Last updated at Posted at 2025-05-08

 ……昔、自動運転系の仕事に関わると、やはり予算があるので相当なマシンを使用しているケースが多々あったのだが、世の中常にそんなことはないよなぁ、と感じる。

NVIDIA Jetson AGX Orin Development Kitと自動運転

 そもそもNVIDIA Jetson AGX Orin(以下Orin)とは? ……という記事はいくらでも探せるので割愛。

 気になるのは、この機材を使っている場所はあるのか? 実績があるのか? という件だろうか。
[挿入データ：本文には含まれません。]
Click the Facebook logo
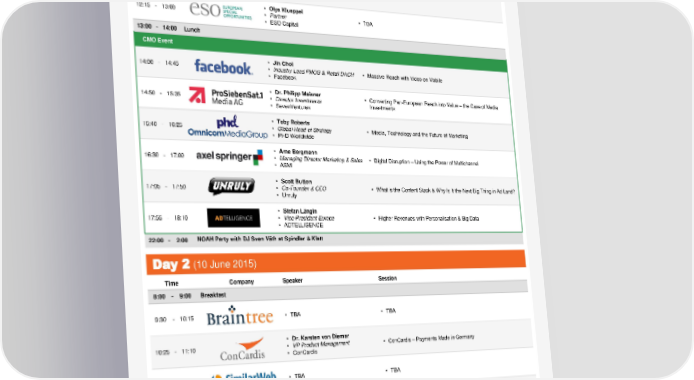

色んなところでOrinは使われているので、どんどん使ってみよう

 私の知っている範囲では、幾つかの大きなメーカーの開発部門で、Orinを使用している例を見てきている。なので、十分な性能があり、入手性がよくて、やりたいことができると見てよい。
 ただし、幾つかの要素には難儀していることも聞いている。

  • 耐震性。本体自体は問題ないが、PCIeにカードを刺した場合に問題が起こる恐れがありそう。
  • 耐熱性。精々70度の使用温度範囲だが、車両の搭載位置・環境によっては、厳しく問題が発生している。
  • 拡張性。搭載しているのは、PCIe(Gen4 x8)、M.2 SSDスロット、10GbE、USB。
  • 操作性。スイッチなどは延長できない。
  • 不良? GPIOが反応しないものがある?(テストしたわけではないが、そう云われている)

 なので、各社割と工夫して(筐体を作成したりして)対応している印象がある。

Sensing TECH SG8A-ORIN-GMSL2

 写真から、"逆さにつけるのかよ!"と突っ込みがあるかもしれないが。Orinのこの位置に繋ぎ、さらにカメラ配線(Fakraコネクタ)、電源、同期用回路を接続するためこうなる。……フレームなどを製作すれば、Orinの下にハーネスを出すようにできる。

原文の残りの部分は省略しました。